Categorical Data encoding

All scripts listed are captured in file ./bin/mapred.sh

Summarize all categorical values/labels for each column

output=output-0
hadoop fs -rm -r /machine-learning-final/${output}
$HADOOP_HOME/bin/mapred streaming \
    -files ./mappers/categorical-stat-0-mapper.py,./reducers/categorical-stat-0-reducer.py \
    -input "/machine-learning-final/train.csv" \
    -output /machine-learning-final/${output} \
    -mapper "categorical-stat-0-mapper.py" \
    -reducer "categorical-stat-0-reducer.py"

screenshot

hadoop fs -head "/machine-learning-final/${output}/part-00000"
rm column_encoder_definition.txt
hadoop fs -get "/machine-learning-final/${output}/part-00000" column_encoder_definition.txt

screenshot

Encode category data with its number representation (Ordinal/Integer Encoder)

output=output-1
hadoop fs -rm -r /machine-learning-final/${output}
$HADOOP_HOME/bin/mapred streaming \
    -files hdfs://localhost:9000/machine-learning-final/output-0/part-00000#column_encoder_definition.txt,./mappers/categorical-stat-1-mapper.py \
    -input "/machine-learning-final/train.csv"  \
    -output "/machine-learning-final/${output}" \
    -mapper "categorical-stat-1-mapper.py"
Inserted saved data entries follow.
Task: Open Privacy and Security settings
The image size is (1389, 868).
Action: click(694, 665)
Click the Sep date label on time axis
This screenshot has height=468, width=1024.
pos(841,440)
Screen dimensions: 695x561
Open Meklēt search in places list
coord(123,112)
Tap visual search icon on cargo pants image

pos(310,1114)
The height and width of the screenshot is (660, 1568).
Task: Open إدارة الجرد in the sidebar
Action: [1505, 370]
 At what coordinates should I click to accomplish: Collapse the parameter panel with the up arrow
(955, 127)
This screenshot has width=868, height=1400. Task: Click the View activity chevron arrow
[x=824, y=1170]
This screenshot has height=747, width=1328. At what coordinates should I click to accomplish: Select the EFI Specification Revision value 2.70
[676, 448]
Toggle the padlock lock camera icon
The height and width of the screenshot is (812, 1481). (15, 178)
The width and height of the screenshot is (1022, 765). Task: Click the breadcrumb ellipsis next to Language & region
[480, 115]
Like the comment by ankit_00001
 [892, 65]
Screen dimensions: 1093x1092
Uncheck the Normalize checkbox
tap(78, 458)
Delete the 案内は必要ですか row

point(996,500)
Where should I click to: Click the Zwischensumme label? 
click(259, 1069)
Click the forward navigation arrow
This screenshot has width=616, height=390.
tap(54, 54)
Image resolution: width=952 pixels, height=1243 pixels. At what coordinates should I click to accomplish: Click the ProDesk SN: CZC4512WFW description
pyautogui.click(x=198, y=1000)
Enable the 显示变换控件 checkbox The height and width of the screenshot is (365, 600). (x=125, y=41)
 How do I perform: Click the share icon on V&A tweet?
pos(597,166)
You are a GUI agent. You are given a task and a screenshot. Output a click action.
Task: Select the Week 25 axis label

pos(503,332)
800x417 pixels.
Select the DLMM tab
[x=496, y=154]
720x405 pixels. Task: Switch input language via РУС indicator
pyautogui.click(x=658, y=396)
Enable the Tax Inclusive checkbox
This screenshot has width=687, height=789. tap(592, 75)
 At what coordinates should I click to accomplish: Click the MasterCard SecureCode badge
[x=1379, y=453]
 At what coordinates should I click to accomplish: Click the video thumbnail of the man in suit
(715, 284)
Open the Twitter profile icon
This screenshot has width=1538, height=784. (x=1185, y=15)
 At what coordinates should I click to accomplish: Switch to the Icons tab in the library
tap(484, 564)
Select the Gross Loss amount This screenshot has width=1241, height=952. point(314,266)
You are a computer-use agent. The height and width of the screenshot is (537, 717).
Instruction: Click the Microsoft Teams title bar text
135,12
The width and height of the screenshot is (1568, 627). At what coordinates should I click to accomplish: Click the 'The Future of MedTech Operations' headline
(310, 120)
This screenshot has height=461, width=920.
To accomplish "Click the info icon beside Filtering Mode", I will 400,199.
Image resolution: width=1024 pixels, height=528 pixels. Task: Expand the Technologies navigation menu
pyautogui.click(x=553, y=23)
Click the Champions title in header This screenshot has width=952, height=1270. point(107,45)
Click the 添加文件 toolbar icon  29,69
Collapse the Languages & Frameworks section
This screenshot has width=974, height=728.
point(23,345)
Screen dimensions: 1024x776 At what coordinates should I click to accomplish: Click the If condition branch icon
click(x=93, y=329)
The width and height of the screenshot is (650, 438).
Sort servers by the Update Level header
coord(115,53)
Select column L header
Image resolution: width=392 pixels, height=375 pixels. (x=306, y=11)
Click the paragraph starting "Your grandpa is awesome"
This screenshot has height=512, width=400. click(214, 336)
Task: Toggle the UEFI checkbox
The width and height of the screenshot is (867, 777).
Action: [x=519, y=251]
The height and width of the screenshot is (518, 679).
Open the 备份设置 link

hadoop fs -head "/machine-learning-final/${output}/part-00000"
rm ./target/hadoop_category_encoded.csv
hadoop fs -get /machine-learning-final/${output}/part-00000 ./target/hadoop_category_encoded.csv

screenshot

Summarize min/max values per each column

output=output-2
hadoop fs -rm -r /machine-learning-final/${output}
$HADOOP_HOME/bin/mapred streaming \
    -files ./mappers/identity-mapper-reducer.py,./reducers/min-max-scale-reducer.py \
    -input "/machine-learning-final/output-1/part-00000"  \
    -output "/machine-learning-final/${output}" \
    -mapper "identity-mapper-reducer.py" \
    -reducer "min-max-scale-reducer.py"

hadoop fs -head "/machine-learning-final/${output}/part-00000"
rm ./min_max.json
hadoop fs -get /machine-learning-final/${output}/part-00000 ./min_max.json

screenshot

Perform data scaling according to the min/max values

output=output-3
hadoop fs -rm -r /machine-learning-final/${output}
$HADOOP_HOME/bin/mapred streaming \
    -files hdfs://localhost:9000/machine-learning-final/output-2/part-00000#min_max.json,./mappers/min-max-scale-mapper.py \
    -input "/machine-learning-final/output-1/part-00000"  \
    -output "/machine-learning-final/${output}" \
    -mapper "min-max-scale-mapper.py" 

hadoop fs -head "/machine-learning-final/${output}/part-00000"

screenshot

Impute missing data with mean values

Summarize mean values for each column

output=output-4
hadoop fs -rm -r /machine-learning-final/${output}
$HADOOP_HOME/bin/mapred streaming \
    -files ./mappers/identity-mapper-reducer.py,./reducers/missing-data-impute-reducer.py \
    -input "/machine-learning-final/output-3/part-00000"  \
    -output "/machine-learning-final/${output}" \
    -mapper "identity-mapper-reducer.py" \
    -reducer "missing-data-impute-reducer.py"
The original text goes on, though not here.